■ Your goal ■
Reproduce everything from the line containing "Task: Open the Terms of Service link" down to the end of the entries, substituting "Ustawienia" for "Uprawnienia" and changing nothing else. Leave the pictures out.

■ Input rows ■
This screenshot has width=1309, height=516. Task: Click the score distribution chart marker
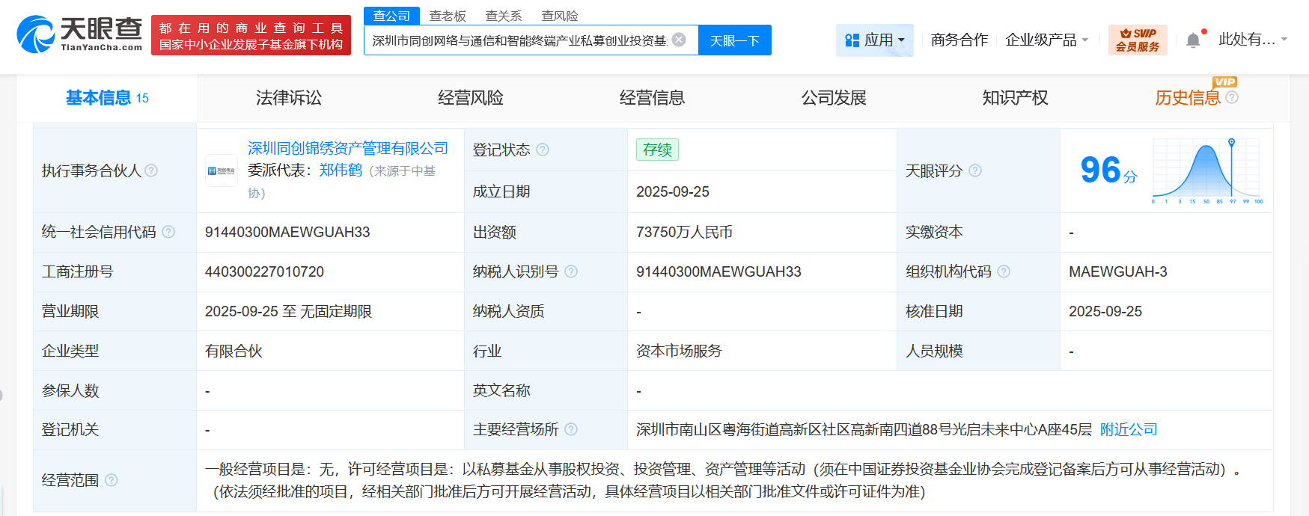[x=1231, y=141]
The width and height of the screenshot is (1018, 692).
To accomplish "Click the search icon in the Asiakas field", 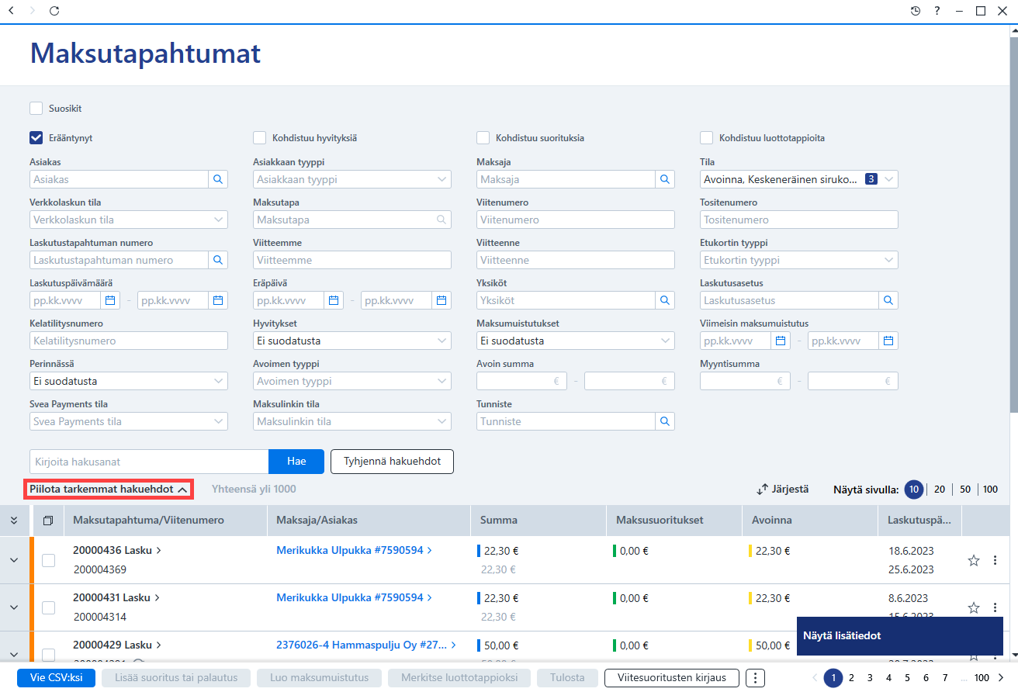I will [218, 179].
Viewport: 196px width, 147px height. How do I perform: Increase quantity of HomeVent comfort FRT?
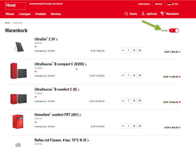(x=134, y=126)
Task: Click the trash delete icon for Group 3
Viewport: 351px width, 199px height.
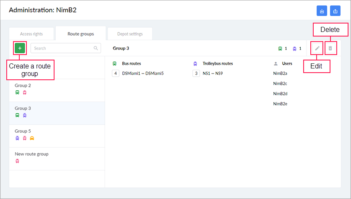Action: pyautogui.click(x=330, y=48)
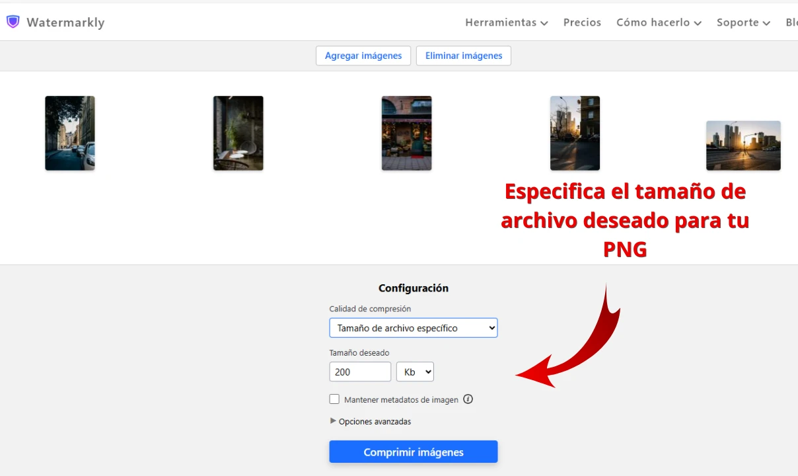Image resolution: width=798 pixels, height=476 pixels.
Task: Enable Mantener metadatos de imagen checkbox
Action: click(334, 399)
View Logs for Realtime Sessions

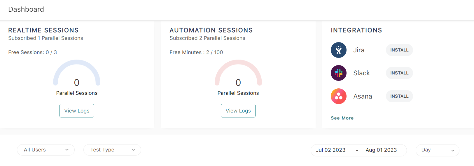click(77, 111)
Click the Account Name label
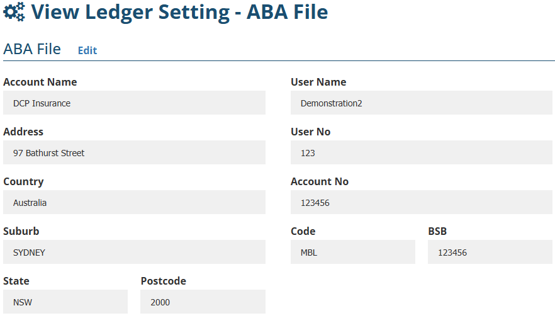This screenshot has width=555, height=318. tap(40, 82)
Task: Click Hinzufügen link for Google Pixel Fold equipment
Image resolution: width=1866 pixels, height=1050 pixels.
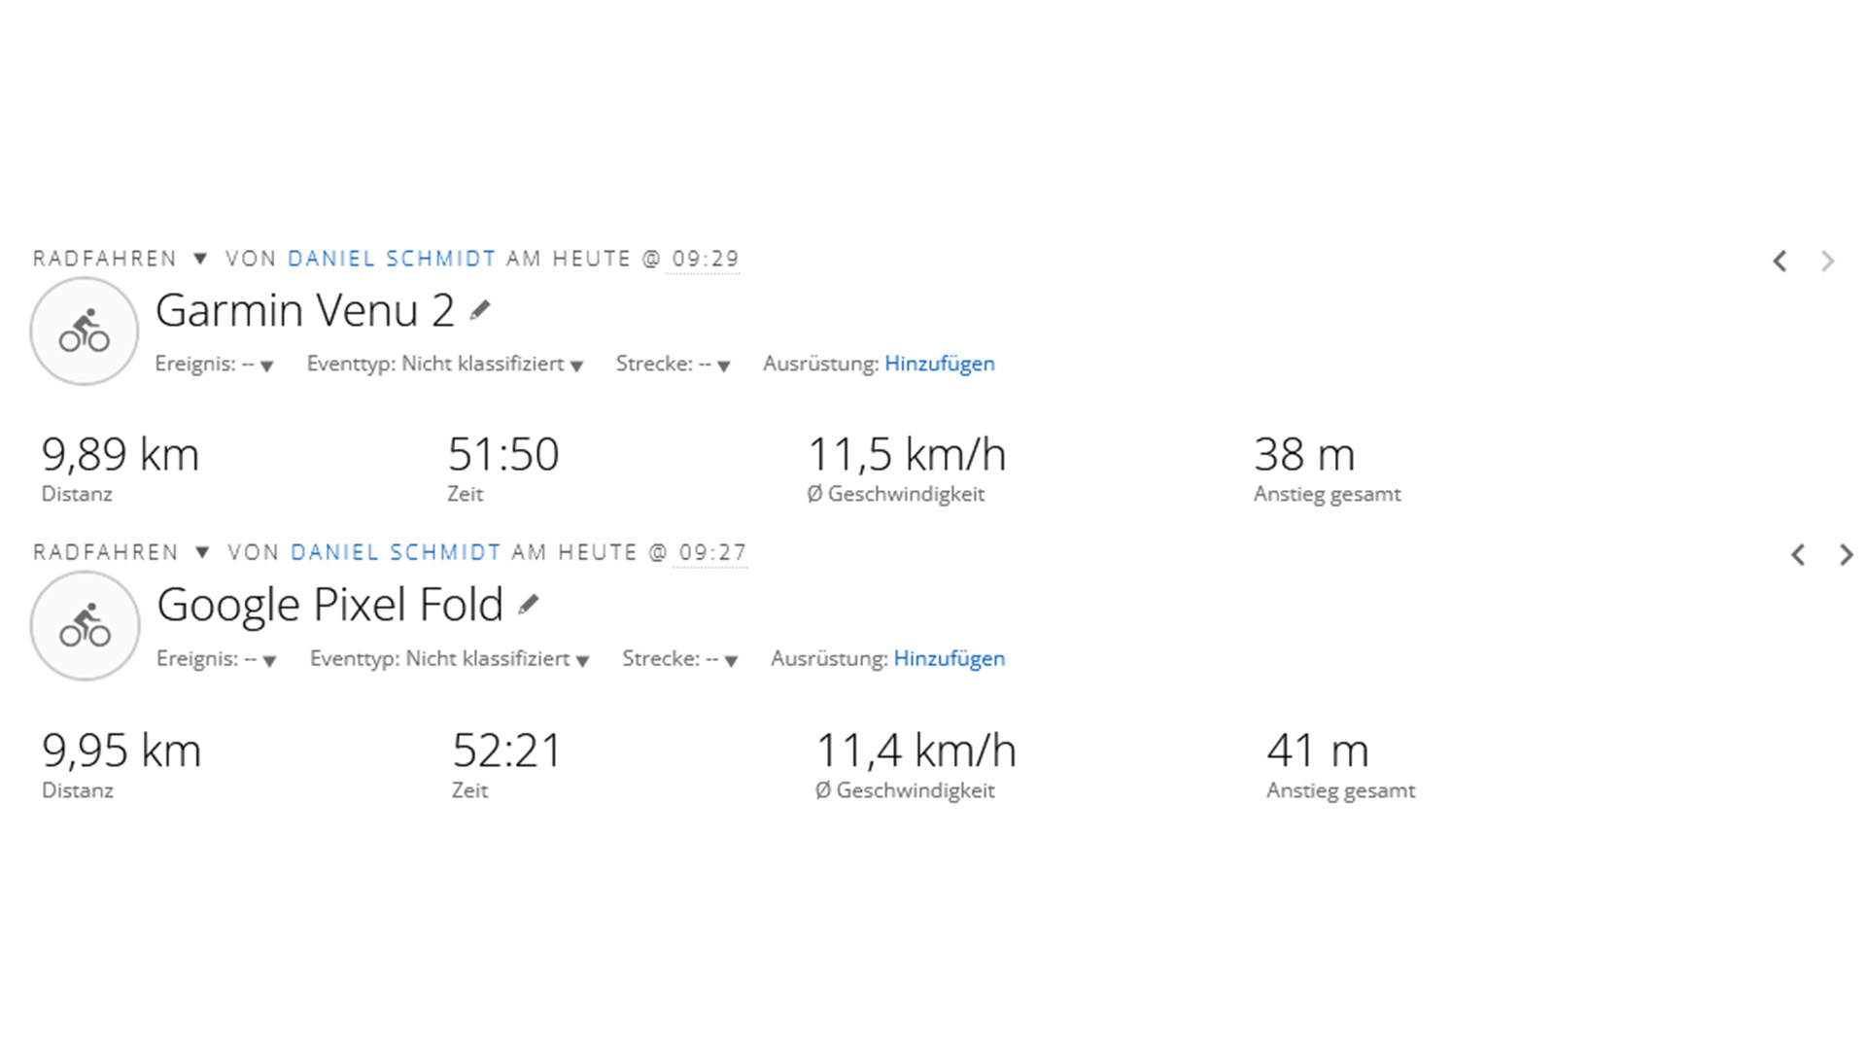Action: point(949,658)
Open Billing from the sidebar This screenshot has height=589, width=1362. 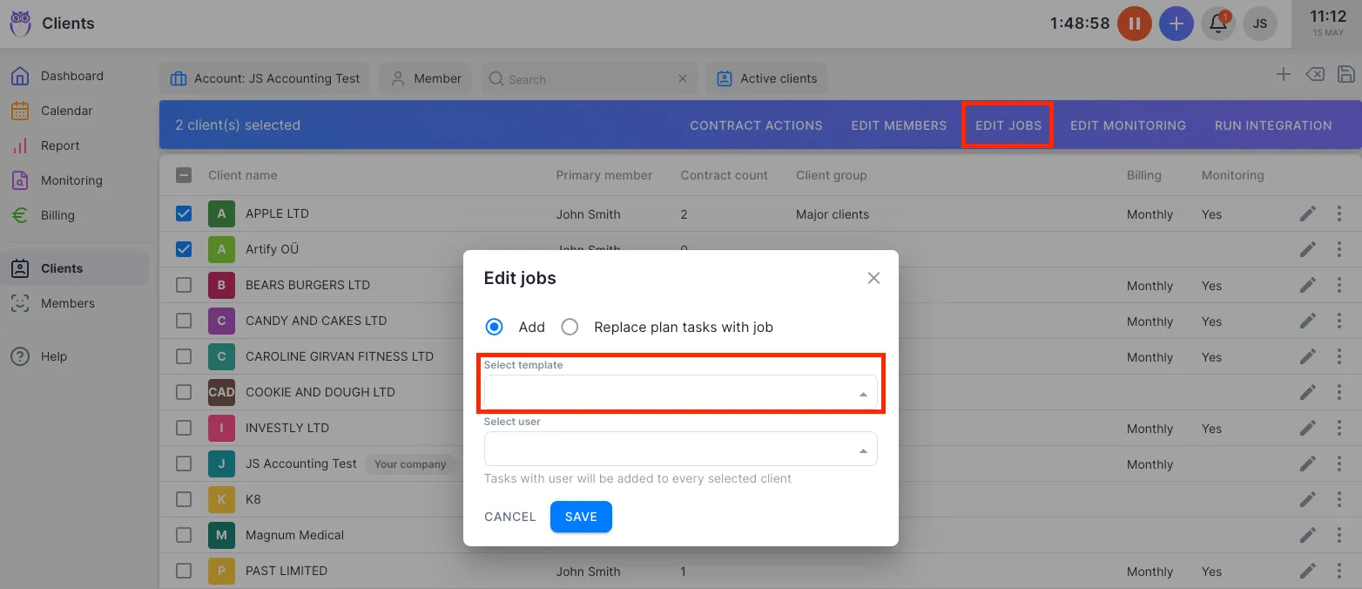click(x=57, y=215)
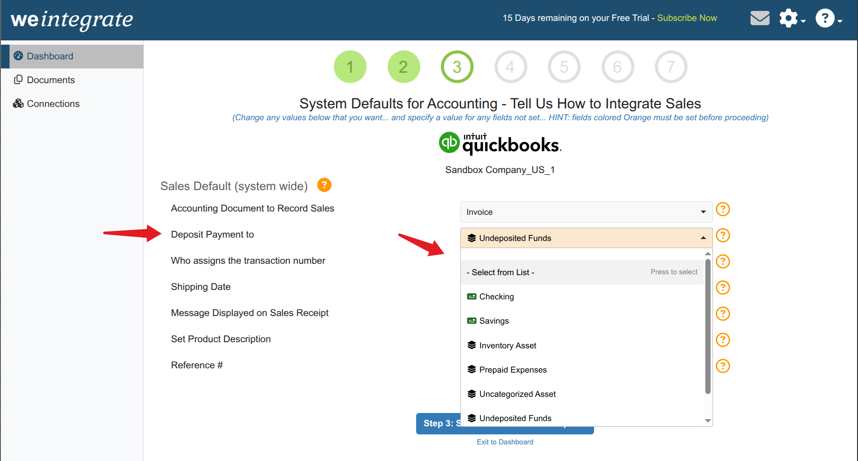Collapse the Undeposited Funds dropdown
Image resolution: width=858 pixels, height=461 pixels.
pos(586,238)
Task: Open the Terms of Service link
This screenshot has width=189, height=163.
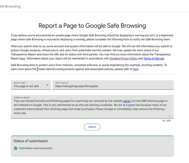Action: tap(154, 58)
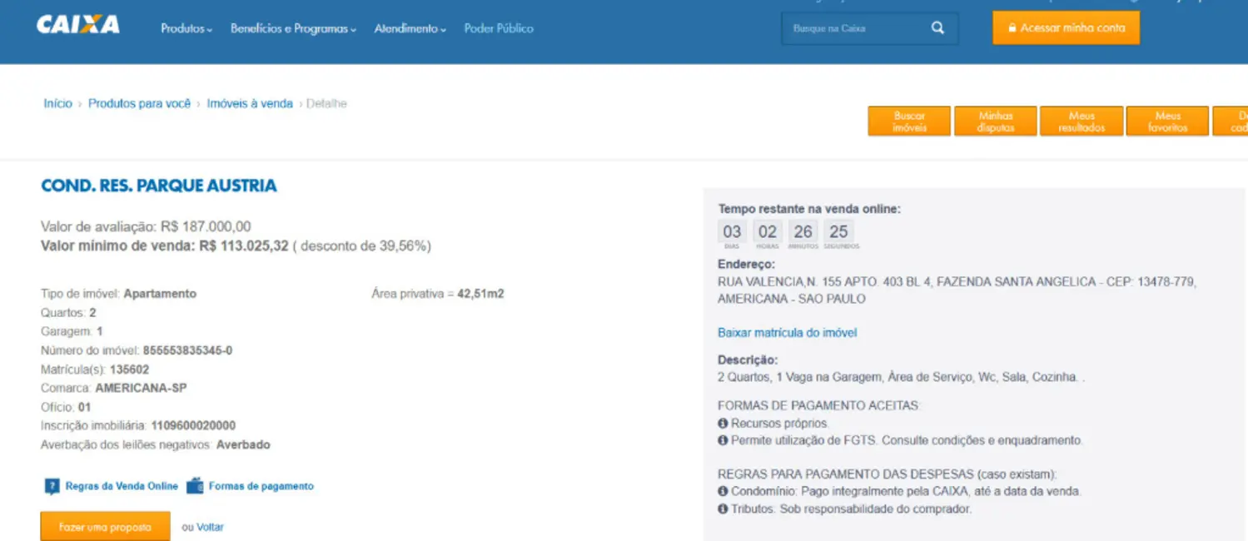The height and width of the screenshot is (541, 1248).
Task: Open Meus favoritos tab
Action: coord(1167,122)
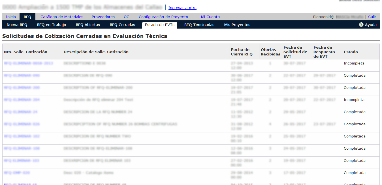Open the Inicio menu item
This screenshot has width=382, height=185.
click(x=11, y=17)
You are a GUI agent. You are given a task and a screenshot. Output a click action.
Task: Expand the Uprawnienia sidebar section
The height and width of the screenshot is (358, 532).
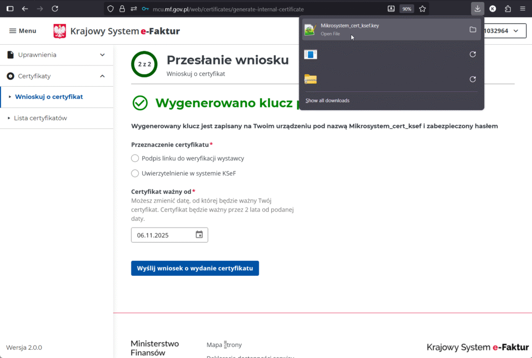tap(102, 55)
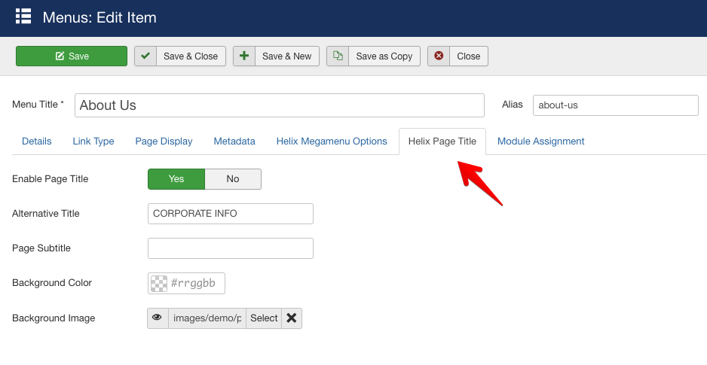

■ The response ■
Task: Open the Terms of Service link
This screenshot has width=189, height=163.
Action: tap(154, 58)
The height and width of the screenshot is (541, 1248).
Task: Open Meus favoritos tab
Action: coord(1167,122)
Open the Inicio menu item
This screenshot has width=382, height=185.
click(x=11, y=17)
You are a GUI agent. You are given a task and a screenshot. Output a click action.
Task: Expand the Ustawienia sidebar section
The height and width of the screenshot is (358, 532).
tap(102, 55)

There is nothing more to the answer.